Content starts

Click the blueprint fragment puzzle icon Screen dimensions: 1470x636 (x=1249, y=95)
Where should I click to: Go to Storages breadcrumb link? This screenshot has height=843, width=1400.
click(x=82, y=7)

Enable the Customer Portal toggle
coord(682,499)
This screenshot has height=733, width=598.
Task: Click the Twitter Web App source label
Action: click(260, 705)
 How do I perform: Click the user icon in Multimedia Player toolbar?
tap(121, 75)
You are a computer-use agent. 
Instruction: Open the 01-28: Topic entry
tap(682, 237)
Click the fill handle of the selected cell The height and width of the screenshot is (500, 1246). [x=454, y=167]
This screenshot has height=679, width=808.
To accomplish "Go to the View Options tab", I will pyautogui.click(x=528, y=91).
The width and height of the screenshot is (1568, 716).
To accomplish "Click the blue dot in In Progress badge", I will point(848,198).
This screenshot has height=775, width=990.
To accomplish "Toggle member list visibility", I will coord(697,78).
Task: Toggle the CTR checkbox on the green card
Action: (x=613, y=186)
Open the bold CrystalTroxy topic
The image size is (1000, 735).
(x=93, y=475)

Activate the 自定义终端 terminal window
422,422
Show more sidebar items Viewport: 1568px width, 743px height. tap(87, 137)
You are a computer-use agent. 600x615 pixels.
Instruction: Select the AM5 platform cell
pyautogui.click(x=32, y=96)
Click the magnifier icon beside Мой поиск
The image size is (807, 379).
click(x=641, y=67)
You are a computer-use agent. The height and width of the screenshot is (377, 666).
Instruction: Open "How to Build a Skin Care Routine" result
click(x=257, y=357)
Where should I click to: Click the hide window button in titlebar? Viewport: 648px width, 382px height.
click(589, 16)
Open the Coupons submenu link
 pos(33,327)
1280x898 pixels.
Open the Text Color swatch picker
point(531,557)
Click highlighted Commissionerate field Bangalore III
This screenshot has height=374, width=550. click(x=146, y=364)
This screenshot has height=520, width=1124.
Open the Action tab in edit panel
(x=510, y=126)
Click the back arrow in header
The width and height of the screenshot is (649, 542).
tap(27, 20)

Content ends

▶ _AIM OF THE EXERCISE_: Repeat every record, keeping each line exactly as it is.

▶ _EXERCISE OUTPUT_:
Click the blueprint fragment puzzle icon Screen dimensions: 1470x636 (x=1249, y=95)
Where should I click to: Go to Storages breadcrumb link? This screenshot has height=843, width=1400.
click(x=82, y=7)

Enable the Customer Portal toggle
coord(682,499)
This screenshot has height=733, width=598.
Task: Click the Twitter Web App source label
Action: click(260, 705)
 How do I perform: Click the user icon in Multimedia Player toolbar?
tap(121, 75)
You are a computer-use agent. 
Instruction: Open the 01-28: Topic entry
tap(682, 237)
Click the fill handle of the selected cell The height and width of the screenshot is (500, 1246). [x=454, y=167]
This screenshot has height=679, width=808.
To accomplish "Go to the View Options tab", I will pyautogui.click(x=528, y=91).
The width and height of the screenshot is (1568, 716).
To accomplish "Click the blue dot in In Progress badge", I will point(848,198).
This screenshot has height=775, width=990.
To accomplish "Toggle member list visibility", I will coord(697,78).
Task: Toggle the CTR checkbox on the green card
Action: (x=613, y=186)
Open the bold CrystalTroxy topic
The image size is (1000, 735).
(x=93, y=475)

Activate the 自定义终端 terminal window
422,422
Show more sidebar items Viewport: 1568px width, 743px height. tap(87, 137)
You are a computer-use agent. 600x615 pixels.
Instruction: Select the AM5 platform cell
pyautogui.click(x=32, y=96)
Click the magnifier icon beside Мой поиск
The image size is (807, 379).
click(x=641, y=67)
You are a computer-use agent. The height and width of the screenshot is (377, 666).
Instruction: Open "How to Build a Skin Care Routine" result
click(x=257, y=357)
Where should I click to: Click the hide window button in titlebar? Viewport: 648px width, 382px height.
click(589, 16)
Open the Coupons submenu link
 pos(33,327)
1280x898 pixels.
Open the Text Color swatch picker
point(531,557)
Click highlighted Commissionerate field Bangalore III
This screenshot has height=374, width=550. click(x=146, y=364)
This screenshot has height=520, width=1124.
Open the Action tab in edit panel
(x=510, y=126)
Click the back arrow in header
The width and height of the screenshot is (649, 542).
tap(27, 20)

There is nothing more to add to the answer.